One of the things I’ve been doing in the time since my last major blog post was dabbling with rendering some of my Minecraft exploits.
One of my biggest projects in the game (before I started “cheating” with INVedit and MCEdit) was Skull Island. Across a wide expanse of water from my original spawn and home base, I found an island with a large mountain near the water. It could be seen faintly from the water’s edge near my spawn, and I thought it’d be a cool project to carve a large skull into the cliff face. After a few weeks of work (not always consistent play, but it did take a awhile), I was finished. It wasn’t the best thing I’d ever seen made in Minecraft, but I liked the result, was proud of my work, and have decided to post the results here, for the curious.
In order to render my Minecraft levels, I first output them to OBJ format using mcobj, which is a great little tool. I used my old 3D standby, trueSpace, to do the actual rendering, and did a little work in Photoshop afterwards for some of them as well.
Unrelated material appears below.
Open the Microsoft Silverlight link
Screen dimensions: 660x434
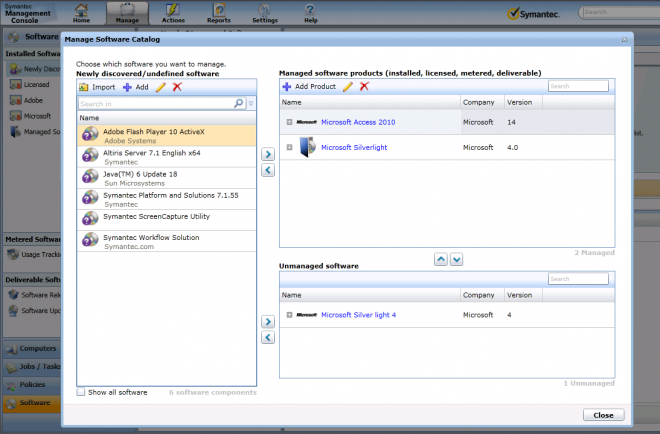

Here’s the final render I did of Skull Island. The depth of field effect, which was part of the original render, gives it a nice little tilt-shift photography effect that I feel is very appropriate for Minecraft. I also did some post-process color work in Photoshop.
That line coming out of the water and going into the skull’s mouth is actually my mine cart track that leads back and forth between the two land masses. On the way over to Skull Island, you come flying up a long incline and immediately see the giant skull looking ahead before your cart goes sailing between the front teeth!
I also did an alternate view from my home base area on the other side of the water. There’s no sky output when you export maps from Minecraft using mcobj (and I don’t see how there could ever be, really), so I had to make my own. The following two images show the render with and without my faux-Minecraft sky.
I also did a render of a small lake, to test water transparency / reflectivity and depth of field.
And finally, just for kicks, here’s an image of my poor computer trudging through a rendering… the phrase “firing on all cylinders” comes to mind!
If you play Minecraft and you don’t mind getting your hands dirty with some simple 3D work, rendering your worlds is a pretty fun way to make the whole experience a little more artful. There’s a good sub-reddit for mcobj at r/mcobj, and people have also written up some decent tutorials for creating renders with Blender too, so there are lots of resources out there to help get you started if you’re interested in all of this.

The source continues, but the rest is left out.